**TASK:** Each entry needs to be reproduced verbatim.

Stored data
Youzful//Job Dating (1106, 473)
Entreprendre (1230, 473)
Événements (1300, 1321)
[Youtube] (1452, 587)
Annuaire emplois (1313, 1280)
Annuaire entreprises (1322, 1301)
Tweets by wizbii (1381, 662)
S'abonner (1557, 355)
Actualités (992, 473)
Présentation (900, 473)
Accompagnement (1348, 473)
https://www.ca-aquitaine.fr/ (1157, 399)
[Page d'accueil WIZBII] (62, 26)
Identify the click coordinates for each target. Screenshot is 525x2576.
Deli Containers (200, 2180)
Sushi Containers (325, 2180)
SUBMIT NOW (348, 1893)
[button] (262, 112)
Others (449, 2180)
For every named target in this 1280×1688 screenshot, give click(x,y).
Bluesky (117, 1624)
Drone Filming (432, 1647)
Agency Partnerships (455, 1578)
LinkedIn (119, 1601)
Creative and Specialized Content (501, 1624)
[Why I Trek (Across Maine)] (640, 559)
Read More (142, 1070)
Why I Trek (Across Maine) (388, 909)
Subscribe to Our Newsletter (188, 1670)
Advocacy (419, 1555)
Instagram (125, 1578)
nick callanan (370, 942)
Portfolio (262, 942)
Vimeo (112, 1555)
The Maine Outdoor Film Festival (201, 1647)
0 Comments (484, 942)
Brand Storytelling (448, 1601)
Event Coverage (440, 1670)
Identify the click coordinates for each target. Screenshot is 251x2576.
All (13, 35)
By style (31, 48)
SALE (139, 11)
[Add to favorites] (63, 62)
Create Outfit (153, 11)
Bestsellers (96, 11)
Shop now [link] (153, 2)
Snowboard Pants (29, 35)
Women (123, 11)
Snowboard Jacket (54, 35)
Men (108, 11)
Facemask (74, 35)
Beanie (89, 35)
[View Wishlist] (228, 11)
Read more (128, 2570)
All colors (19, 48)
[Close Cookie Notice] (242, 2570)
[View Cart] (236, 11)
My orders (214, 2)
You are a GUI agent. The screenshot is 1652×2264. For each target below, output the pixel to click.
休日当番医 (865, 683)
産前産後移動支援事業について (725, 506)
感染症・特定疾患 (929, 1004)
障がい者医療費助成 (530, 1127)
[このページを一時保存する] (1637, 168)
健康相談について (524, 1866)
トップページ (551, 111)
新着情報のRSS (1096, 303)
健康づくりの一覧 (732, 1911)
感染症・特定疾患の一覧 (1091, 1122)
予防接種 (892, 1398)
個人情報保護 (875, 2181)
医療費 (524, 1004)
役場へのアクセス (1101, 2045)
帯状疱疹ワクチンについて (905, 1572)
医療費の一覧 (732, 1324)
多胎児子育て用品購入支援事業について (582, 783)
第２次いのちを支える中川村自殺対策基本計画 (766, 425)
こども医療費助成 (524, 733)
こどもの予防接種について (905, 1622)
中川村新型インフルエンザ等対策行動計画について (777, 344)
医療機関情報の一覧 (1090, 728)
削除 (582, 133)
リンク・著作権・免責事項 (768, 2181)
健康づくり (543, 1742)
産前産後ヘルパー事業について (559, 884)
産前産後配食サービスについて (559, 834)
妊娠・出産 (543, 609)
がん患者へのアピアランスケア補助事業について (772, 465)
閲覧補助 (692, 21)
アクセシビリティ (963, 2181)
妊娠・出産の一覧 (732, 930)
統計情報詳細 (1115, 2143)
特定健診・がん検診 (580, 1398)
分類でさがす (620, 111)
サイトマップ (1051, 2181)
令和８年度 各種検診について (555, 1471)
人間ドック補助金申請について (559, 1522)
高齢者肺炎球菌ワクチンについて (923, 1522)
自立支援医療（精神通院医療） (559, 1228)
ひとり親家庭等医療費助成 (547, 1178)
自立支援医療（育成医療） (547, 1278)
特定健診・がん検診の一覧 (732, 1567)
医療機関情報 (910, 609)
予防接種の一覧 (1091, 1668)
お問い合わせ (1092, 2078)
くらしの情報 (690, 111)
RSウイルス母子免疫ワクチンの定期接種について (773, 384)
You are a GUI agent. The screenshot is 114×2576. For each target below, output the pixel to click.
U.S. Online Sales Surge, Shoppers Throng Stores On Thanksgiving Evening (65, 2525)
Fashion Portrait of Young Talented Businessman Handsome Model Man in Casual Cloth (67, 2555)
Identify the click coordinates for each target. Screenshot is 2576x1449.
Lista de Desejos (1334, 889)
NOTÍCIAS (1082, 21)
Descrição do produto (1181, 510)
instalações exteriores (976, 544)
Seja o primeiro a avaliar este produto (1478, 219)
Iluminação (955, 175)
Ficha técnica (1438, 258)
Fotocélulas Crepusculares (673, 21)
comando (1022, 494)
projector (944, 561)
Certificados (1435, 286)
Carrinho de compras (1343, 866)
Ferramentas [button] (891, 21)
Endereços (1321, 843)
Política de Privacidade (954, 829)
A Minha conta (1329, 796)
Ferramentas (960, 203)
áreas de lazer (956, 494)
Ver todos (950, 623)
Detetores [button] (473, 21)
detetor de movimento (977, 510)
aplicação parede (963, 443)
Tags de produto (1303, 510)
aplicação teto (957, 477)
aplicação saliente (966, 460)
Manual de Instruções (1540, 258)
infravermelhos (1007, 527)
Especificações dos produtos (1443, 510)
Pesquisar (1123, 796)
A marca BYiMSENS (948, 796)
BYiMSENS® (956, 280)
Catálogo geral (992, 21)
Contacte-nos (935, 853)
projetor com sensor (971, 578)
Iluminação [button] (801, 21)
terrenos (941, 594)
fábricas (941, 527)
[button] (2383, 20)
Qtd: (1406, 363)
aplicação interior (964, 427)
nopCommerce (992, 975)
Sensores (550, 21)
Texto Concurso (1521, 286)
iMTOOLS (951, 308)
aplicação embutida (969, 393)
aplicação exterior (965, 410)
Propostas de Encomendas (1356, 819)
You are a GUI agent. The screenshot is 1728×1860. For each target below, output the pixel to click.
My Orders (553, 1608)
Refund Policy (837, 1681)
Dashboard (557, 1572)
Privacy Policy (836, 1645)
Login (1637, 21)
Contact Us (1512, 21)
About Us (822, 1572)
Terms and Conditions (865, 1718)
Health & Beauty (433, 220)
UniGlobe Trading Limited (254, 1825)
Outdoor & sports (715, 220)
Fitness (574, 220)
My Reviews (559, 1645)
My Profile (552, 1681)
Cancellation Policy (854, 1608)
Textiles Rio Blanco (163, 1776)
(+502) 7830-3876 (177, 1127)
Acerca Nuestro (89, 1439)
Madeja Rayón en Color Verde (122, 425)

**ANSWER TO THIS TASK:**
Youzful//Job Dating (1106, 473)
Entreprendre (1230, 473)
Événements (1300, 1321)
[Youtube] (1452, 587)
Annuaire emplois (1313, 1280)
Annuaire entreprises (1322, 1301)
Tweets by wizbii (1381, 662)
S'abonner (1557, 355)
Actualités (992, 473)
Présentation (900, 473)
Accompagnement (1348, 473)
https://www.ca-aquitaine.fr/ (1157, 399)
[Page d'accueil WIZBII] (62, 26)
Identify the click coordinates for each target. Screenshot is 525x2576.
Deli Containers (200, 2180)
Sushi Containers (325, 2180)
SUBMIT NOW (348, 1893)
[button] (262, 112)
Others (449, 2180)
For every named target in this 1280×1688 screenshot, give click(x,y).
Bluesky (117, 1624)
Drone Filming (432, 1647)
Agency Partnerships (455, 1578)
LinkedIn (119, 1601)
Creative and Specialized Content (501, 1624)
[Why I Trek (Across Maine)] (640, 559)
Read More (142, 1070)
Why I Trek (Across Maine) (388, 909)
Subscribe to Our Newsletter (188, 1670)
Advocacy (419, 1555)
Instagram (125, 1578)
nick callanan (370, 942)
Portfolio (262, 942)
Vimeo (112, 1555)
The Maine Outdoor Film Festival (201, 1647)
0 Comments (484, 942)
Brand Storytelling (448, 1601)
Event Coverage (440, 1670)
Identify the click coordinates for each target. Screenshot is 251x2576.
All (13, 35)
By style (31, 48)
SALE (139, 11)
[Add to favorites] (63, 62)
Create Outfit (153, 11)
Bestsellers (96, 11)
Shop now [link] (153, 2)
Snowboard Pants (29, 35)
Women (123, 11)
Snowboard Jacket (54, 35)
Men (108, 11)
Facemask (74, 35)
Beanie (89, 35)
[View Wishlist] (228, 11)
Read more (128, 2570)
All colors (19, 48)
[Close Cookie Notice] (242, 2570)
[View Cart] (236, 11)
My orders (214, 2)
You are a GUI agent. The screenshot is 1652×2264. For each target below, output the pixel to click.
休日当番医 (865, 683)
産前産後移動支援事業について (725, 506)
感染症・特定疾患 (929, 1004)
障がい者医療費助成 (530, 1127)
[このページを一時保存する] (1637, 168)
健康相談について (524, 1866)
トップページ (551, 111)
新着情報のRSS (1096, 303)
健康づくりの一覧 (732, 1911)
感染症・特定疾患の一覧 (1091, 1122)
予防接種 (892, 1398)
個人情報保護 (875, 2181)
医療費 (524, 1004)
役場へのアクセス (1101, 2045)
帯状疱疹ワクチンについて (905, 1572)
医療費の一覧 (732, 1324)
多胎児子育て用品購入支援事業について (582, 783)
第２次いのちを支える中川村自殺対策基本計画 (766, 425)
こども医療費助成 (524, 733)
こどもの予防接種について (905, 1622)
中川村新型インフルエンザ等対策行動計画について (777, 344)
医療機関情報の一覧 (1090, 728)
削除 (582, 133)
リンク・著作権・免責事項 (768, 2181)
健康づくり (543, 1742)
産前産後ヘルパー事業について (559, 884)
産前産後配食サービスについて (559, 834)
妊娠・出産 (543, 609)
がん患者へのアピアランスケア補助事業について (772, 465)
閲覧補助 (692, 21)
アクセシビリティ (963, 2181)
妊娠・出産の一覧 (732, 930)
統計情報詳細 (1115, 2143)
特定健診・がん検診 (580, 1398)
分類でさがす (620, 111)
サイトマップ (1051, 2181)
令和８年度 各種検診について (555, 1471)
人間ドック補助金申請について (559, 1522)
高齢者肺炎球菌ワクチンについて (923, 1522)
自立支援医療（精神通院医療） (559, 1228)
ひとり親家庭等医療費助成 (547, 1178)
自立支援医療（育成医療） (547, 1278)
特定健診・がん検診の一覧 (732, 1567)
医療機関情報 (910, 609)
予防接種の一覧 (1091, 1668)
お問い合わせ (1092, 2078)
くらしの情報 (690, 111)
RSウイルス母子免疫ワクチンの定期接種について (773, 384)
You are a GUI agent. The screenshot is 114×2576. For each target below, output the pixel to click.
U.S. Online Sales Surge, Shoppers Throng Stores On Thanksgiving Evening (65, 2525)
Fashion Portrait of Young Talented Businessman Handsome Model Man in Casual Cloth (67, 2555)
Identify the click coordinates for each target. Screenshot is 2576x1449.
Lista de Desejos (1334, 889)
NOTÍCIAS (1082, 21)
Descrição do produto (1181, 510)
instalações exteriores (976, 544)
Seja o primeiro a avaliar este produto (1478, 219)
Iluminação (955, 175)
Ficha técnica (1438, 258)
Fotocélulas Crepusculares (673, 21)
comando (1022, 494)
projector (944, 561)
Certificados (1435, 286)
Carrinho de compras (1343, 866)
Ferramentas [button] (891, 21)
Endereços (1321, 843)
Política de Privacidade (954, 829)
A Minha conta (1329, 796)
Ferramentas (960, 203)
áreas de lazer (956, 494)
Ver todos (950, 623)
Detetores [button] (473, 21)
detetor de movimento (977, 510)
aplicação parede (963, 443)
Tags de produto (1303, 510)
aplicação teto (957, 477)
aplicação saliente (966, 460)
Manual de Instruções (1540, 258)
infravermelhos (1007, 527)
Especificações dos produtos (1443, 510)
Pesquisar (1123, 796)
A marca BYiMSENS (948, 796)
BYiMSENS® (956, 280)
Catálogo geral (992, 21)
Contacte-nos (935, 853)
projetor com sensor (971, 578)
Iluminação [button] (801, 21)
terrenos (941, 594)
fábricas (941, 527)
[button] (2383, 20)
Qtd: (1406, 363)
aplicação interior (964, 427)
nopCommerce (992, 975)
Sensores (550, 21)
Texto Concurso (1521, 286)
iMTOOLS (951, 308)
aplicação embutida (969, 393)
aplicação exterior (965, 410)
Propostas de Encomendas (1356, 819)
You are a GUI agent. The screenshot is 1728×1860. For each target below, output the pixel to click.
My Orders (553, 1608)
Refund Policy (837, 1681)
Dashboard (557, 1572)
Privacy Policy (836, 1645)
Login (1637, 21)
Contact Us (1512, 21)
About Us (822, 1572)
Terms and Conditions (865, 1718)
Health & Beauty (433, 220)
UniGlobe Trading Limited (254, 1825)
Outdoor & sports (715, 220)
Fitness (574, 220)
My Reviews (559, 1645)
My Profile (552, 1681)
Cancellation Policy (854, 1608)
Textiles Rio Blanco (163, 1776)
(+502) 7830-3876 (177, 1127)
Acerca Nuestro (89, 1439)
Madeja Rayón en Color Verde (122, 425)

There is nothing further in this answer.